Selected text:
Grand & Toy is an American-owned, Canadian-based B2B end-to-end supplier of office products and services, founded in 1882 by James Grand as a home-based stationery printing business. It is a subsidiary of The ODP Corporation, whose other brands include Office Depot and OfficeMax, and is itself a subsidiary of the American private equity firm, Atlas Holdings LLC.

==History==
Grand & Toy was founded in 1882 by James Grand as a home-based stationery printing business. A year later, Grand partnered with his brother-in-law, Samuel Toy, to open their first retail store. In 1895, the business moved to a larger location and grew to have a staff of twelve. Samuel Toy died in 1906, leaving James Grand in control of the company. In 1912, Grand & Toy added an office furniture department, and four years later, the business added printing facilities and a bindery. In 1921, Percy Grand took over the business following his father James's death.

By 1982, when the company celebrated its centennial anniversary, Grand & Toy had 35 locations. In 1990, the Grand family sold Grand & Toy to Toronto-based Cara Operations. In 1996, Grand & Toy was purchased by Boise Office Solutions, later renamed OfficeMax, a US-based international office supplies distributor, for US$104 million. By 2013, the company had repositioned itself as an end-to-end provider of business solutions.

In 2008, the company's distribution network, one of the largest in Canada, made 8.4 million deliveries.

In early 2013, the company rebranded as "OfficeMax Grand & Toy", as part of an effort by its U.S. parent company to present a unified brand to customers across North America. However, by the end of the year, OfficeMax had merged with U.S. competitor Office Depot.

Extracted information:
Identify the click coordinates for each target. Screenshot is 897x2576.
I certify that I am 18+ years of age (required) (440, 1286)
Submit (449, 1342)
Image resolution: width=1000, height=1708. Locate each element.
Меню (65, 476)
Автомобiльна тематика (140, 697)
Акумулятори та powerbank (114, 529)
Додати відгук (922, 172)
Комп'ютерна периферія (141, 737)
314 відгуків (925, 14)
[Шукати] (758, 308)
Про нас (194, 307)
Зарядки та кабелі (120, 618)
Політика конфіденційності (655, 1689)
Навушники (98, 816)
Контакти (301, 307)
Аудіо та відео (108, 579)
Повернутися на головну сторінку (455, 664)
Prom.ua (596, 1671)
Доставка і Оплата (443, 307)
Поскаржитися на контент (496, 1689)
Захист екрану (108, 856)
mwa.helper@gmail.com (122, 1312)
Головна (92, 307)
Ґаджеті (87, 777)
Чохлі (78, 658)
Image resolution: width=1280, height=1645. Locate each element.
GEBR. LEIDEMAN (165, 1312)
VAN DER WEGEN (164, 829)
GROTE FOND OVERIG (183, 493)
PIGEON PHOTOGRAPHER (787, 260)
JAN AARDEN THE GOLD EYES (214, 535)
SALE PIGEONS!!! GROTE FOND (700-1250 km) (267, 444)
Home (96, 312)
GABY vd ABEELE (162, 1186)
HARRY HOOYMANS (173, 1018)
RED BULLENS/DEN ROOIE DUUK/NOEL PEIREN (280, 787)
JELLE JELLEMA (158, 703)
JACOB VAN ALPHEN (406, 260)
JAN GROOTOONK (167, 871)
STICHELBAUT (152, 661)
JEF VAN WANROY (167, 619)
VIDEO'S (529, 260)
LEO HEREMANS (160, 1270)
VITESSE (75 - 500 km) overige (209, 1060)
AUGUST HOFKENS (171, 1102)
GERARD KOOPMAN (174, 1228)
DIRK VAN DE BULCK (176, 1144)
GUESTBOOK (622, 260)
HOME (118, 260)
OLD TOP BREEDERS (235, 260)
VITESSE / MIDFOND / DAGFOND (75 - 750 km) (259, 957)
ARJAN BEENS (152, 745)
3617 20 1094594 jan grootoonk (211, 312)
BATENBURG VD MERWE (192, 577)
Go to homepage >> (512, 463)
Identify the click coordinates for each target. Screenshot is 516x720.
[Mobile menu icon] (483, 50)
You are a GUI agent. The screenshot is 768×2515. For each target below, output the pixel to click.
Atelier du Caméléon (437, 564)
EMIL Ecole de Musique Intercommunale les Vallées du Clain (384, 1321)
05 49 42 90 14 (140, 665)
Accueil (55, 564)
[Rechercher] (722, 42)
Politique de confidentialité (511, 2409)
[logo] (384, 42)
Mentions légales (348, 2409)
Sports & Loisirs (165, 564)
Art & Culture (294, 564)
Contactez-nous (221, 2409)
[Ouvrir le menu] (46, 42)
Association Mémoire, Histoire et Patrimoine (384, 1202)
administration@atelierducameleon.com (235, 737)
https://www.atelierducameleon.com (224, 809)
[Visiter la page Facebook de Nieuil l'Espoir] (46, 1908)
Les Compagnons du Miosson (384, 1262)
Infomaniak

To do:
Copy out the whole Grand & Toy text word for word.

Reply to the task:
Grand & Toy is an American-owned, Canadian-based B2B end-to-end supplier of office products and services, founded in 1882 by James Grand as a home-based stationery printing business. It is a subsidiary of The ODP Corporation, whose other brands include Office Depot and OfficeMax, and is itself a subsidiary of the American private equity firm, Atlas Holdings LLC.

==History==
Grand & Toy was founded in 1882 by James Grand as a home-based stationery printing business. A year later, Grand partnered with his brother-in-law, Samuel Toy, to open their first retail store. In 1895, the business moved to a larger location and grew to have a staff of twelve. Samuel Toy died in 1906, leaving James Grand in control of the company. In 1912, Grand & Toy added an office furniture department, and four years later, the business added printing facilities and a bindery. In 1921, Percy Grand took over the business following his father James's death.

By 1982, when the company celebrated its centennial anniversary, Grand & Toy had 35 locations. In 1990, the Grand family sold Grand & Toy to Toronto-based Cara Operations. In 1996, Grand & Toy was purchased by Boise Office Solutions, later renamed OfficeMax, a US-based international office supplies distributor, for US$104 million. By 2013, the company had repositioned itself as an end-to-end provider of business solutions.

In 2008, the company's distribution network, one of the largest in Canada, made 8.4 million deliveries.

In early 2013, the company rebranded as "OfficeMax Grand & Toy", as part of an effort by its U.S. parent company to present a unified brand to customers across North America. However, by the end of the year, OfficeMax had merged with U.S. competitor Office Depot.